Margaret V. Austin, Ph.D., edited by C. E. Zupanick, Psy.D.

14. Avoid homework battles

mother and son arguing about homeworkCaregivers should schedule a consistent time and place to complete homework. This helps children know what to expect and when. A consistent routine can be soothing to a child whose days often feel chaotic. If tempers flare over homework, caregivers should strive to stay calm and lower their voice. Speaking quietly can help to reduce tension. If homework becomes a constant battleground, caregivers, teachers, and student should meet to discuss and develop a plan to resolve these problems.

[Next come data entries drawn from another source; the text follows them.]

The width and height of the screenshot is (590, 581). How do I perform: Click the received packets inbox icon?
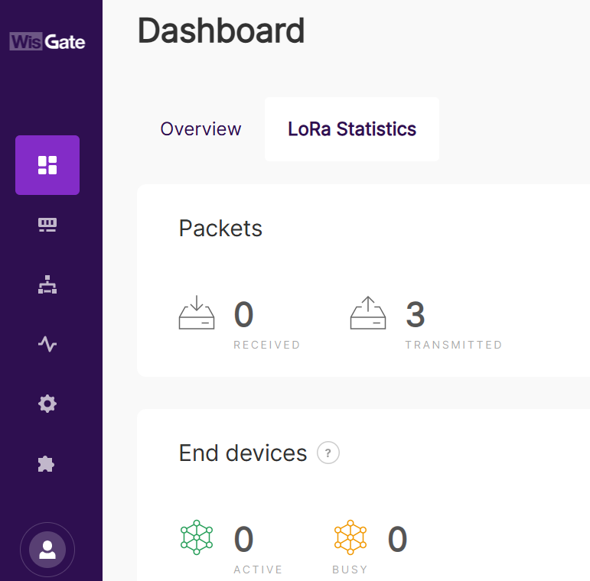coord(197,313)
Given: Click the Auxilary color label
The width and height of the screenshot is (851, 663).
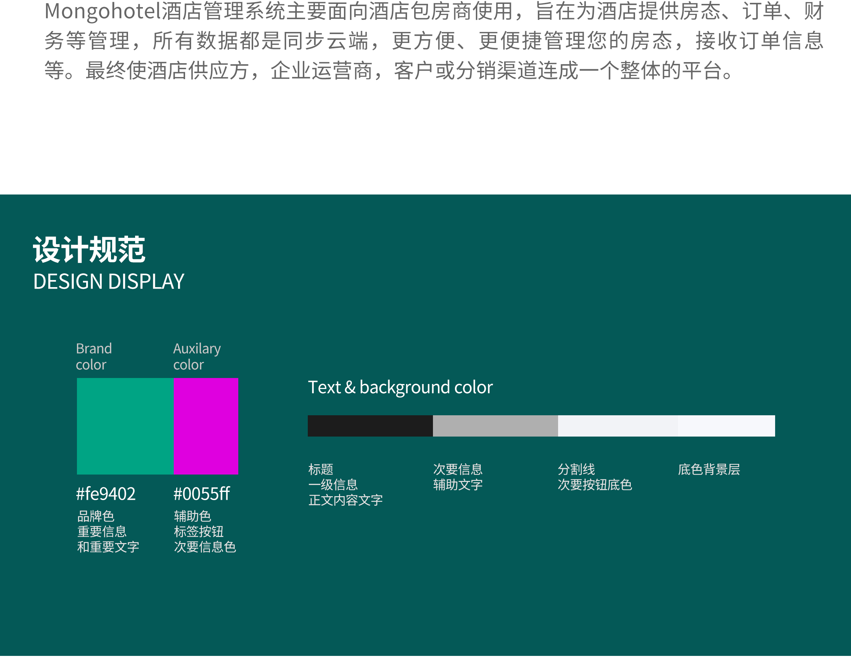Looking at the screenshot, I should tap(197, 356).
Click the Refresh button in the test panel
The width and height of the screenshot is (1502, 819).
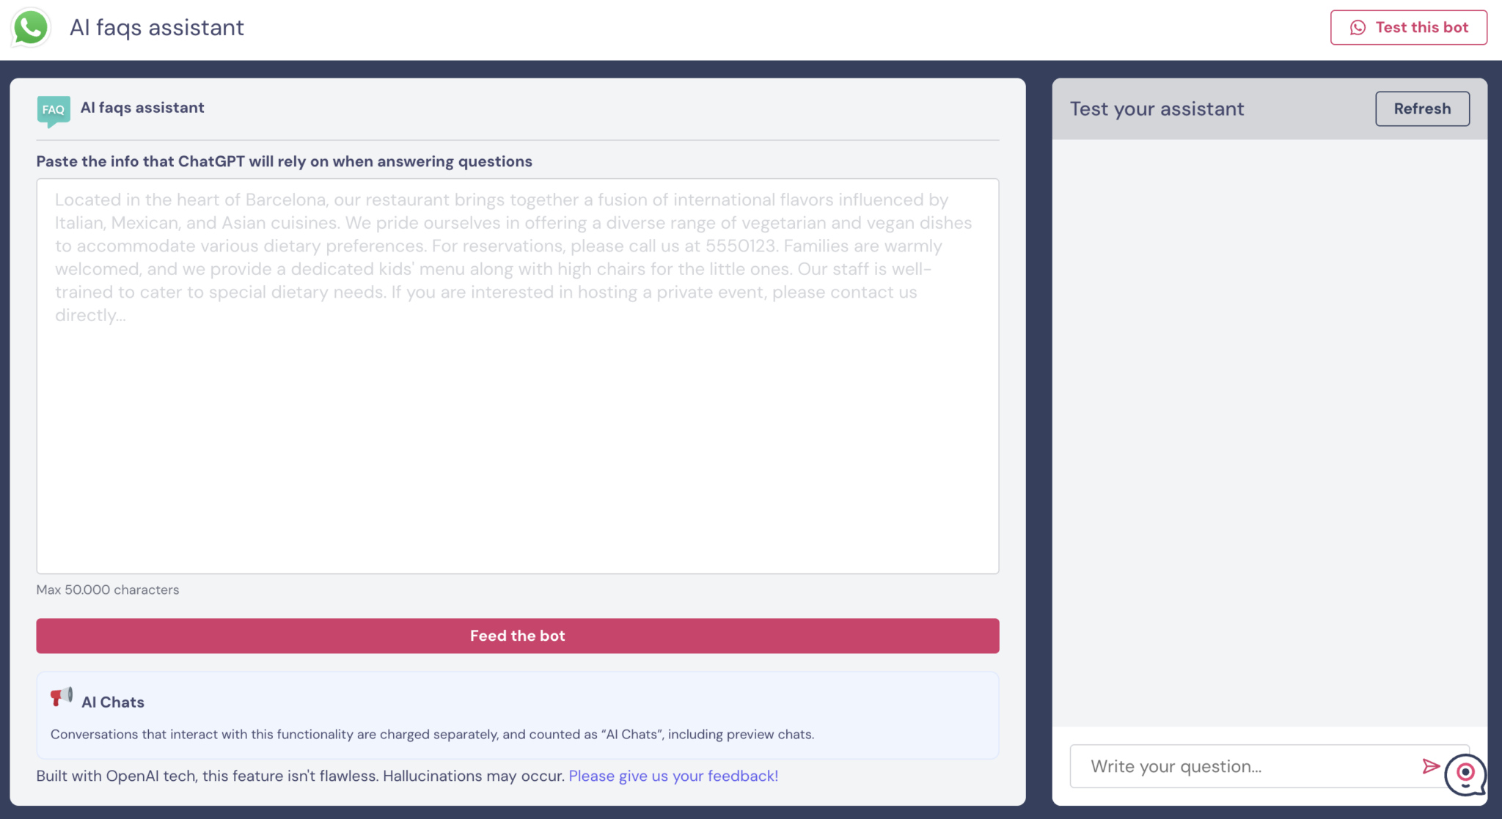click(1422, 109)

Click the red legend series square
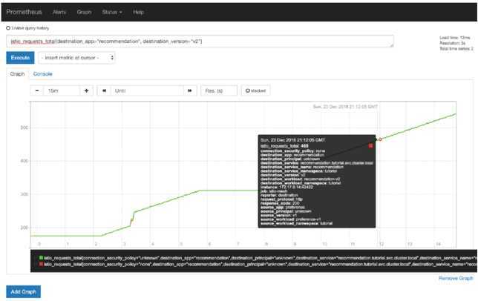pos(41,264)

15. Participate in the administration and monitoring of medications

The benefits and risks of ADHD medication have been reviewed. Here we discuss how caregivers can help with medication management.

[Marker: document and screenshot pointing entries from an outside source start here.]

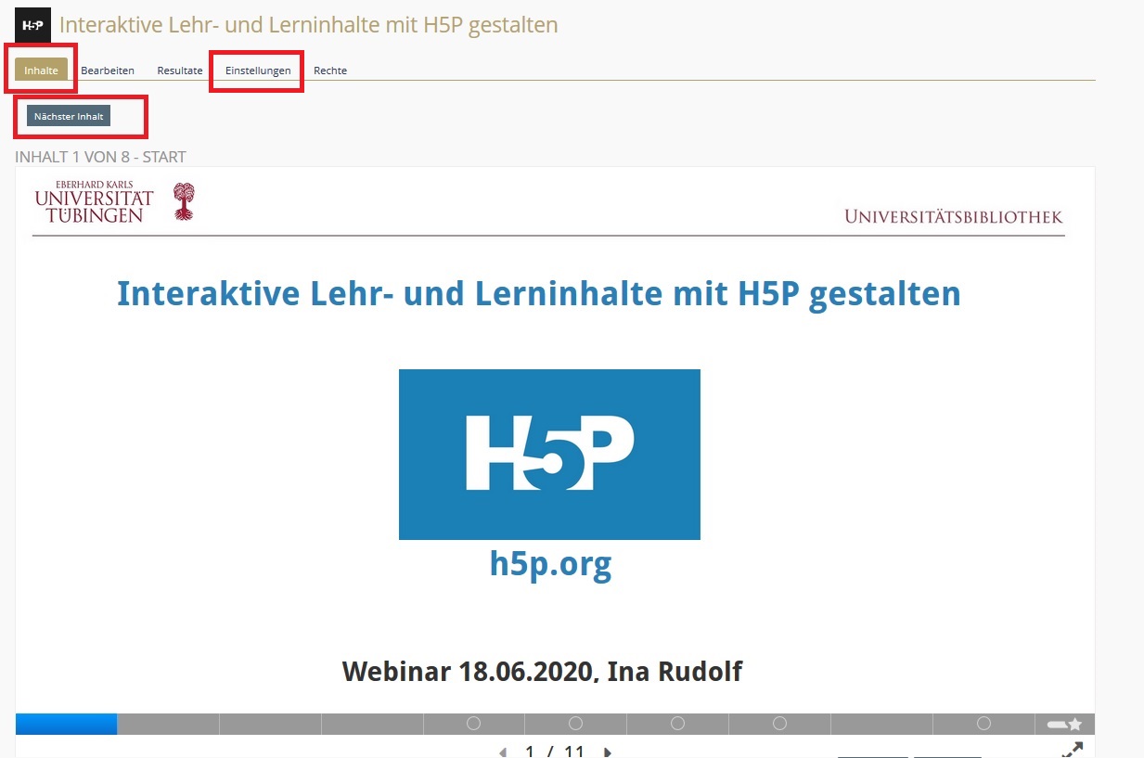The image size is (1144, 758).
Task: Click the black H5P icon beside the page title
Action: click(x=33, y=25)
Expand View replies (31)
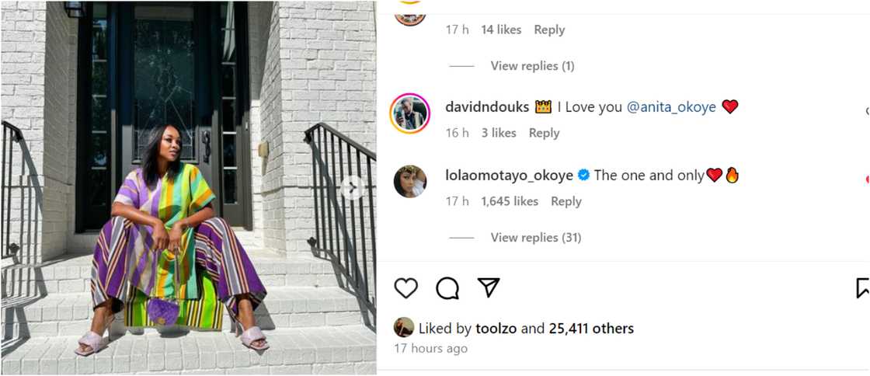Screen dimensions: 870x376 click(x=535, y=238)
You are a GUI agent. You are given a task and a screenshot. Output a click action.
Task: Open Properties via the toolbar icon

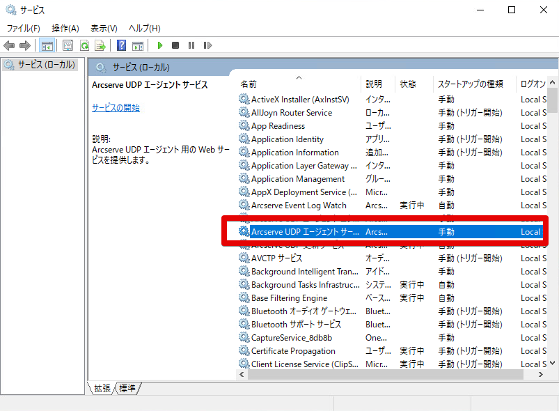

The initial administration of ADHD medication is known as a medication trial. This is because the medication is being 'tried' to see if it works well for a particular child. There is no way to know in advance how each person will respond to medication. Therefore, caregivers should closely monitor their child during medication trials. Caregivers will want to observe and record their child's behavior before, and after, starting a medication trial. Ask children about their own subjective experience of the medication. Check to see if they are experiencing any known side effects.

It is the caregivers' responsibility to communicate with the doctor about any problems or concerns relating to medication. Children are expected to communicate their own observations during doctor's appointments. As mentioned in the section on medication, finding an effective medication regime can involve a lot of trial and error. Caregivers will do well to strive for patience and perseverance.

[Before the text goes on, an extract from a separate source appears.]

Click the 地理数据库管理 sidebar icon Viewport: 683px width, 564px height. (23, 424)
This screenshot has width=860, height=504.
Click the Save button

Once an effective medication regimen has been established, caregivers should continue to evaluate their child's response to the medication. Some dosing schedules may require that medications be administered during school. Caregivers should arrange this process with school personnel. Ask children about any concerns or worries they have about taking medication at school. Discuss the correct procedure for obtaining their medication while at school.

At some point, some children and most teens will want to assume responsibility for taking their own medication. Caregivers are often eager to be relieved of this responsibility. However, caregivers must still maintain oversight. Nearly half of children do not take their medication as prescribed. Furthermore, medication is often discontinued entirely during the teen years. There are a number of reasons for this. Many teens simply dislike any medication. Sometimes, after doing well for a while, they don't see any need to take medication. Caregivers may need to refresh their memory about their ADHD symptoms and the problems it created. Unpleasant side effects are another reason for discontinued medication. Caregivers should discuss these issues with their teen. If unpleasant side effects are the reason for discontinuation, be sure to discuss options with the medical team.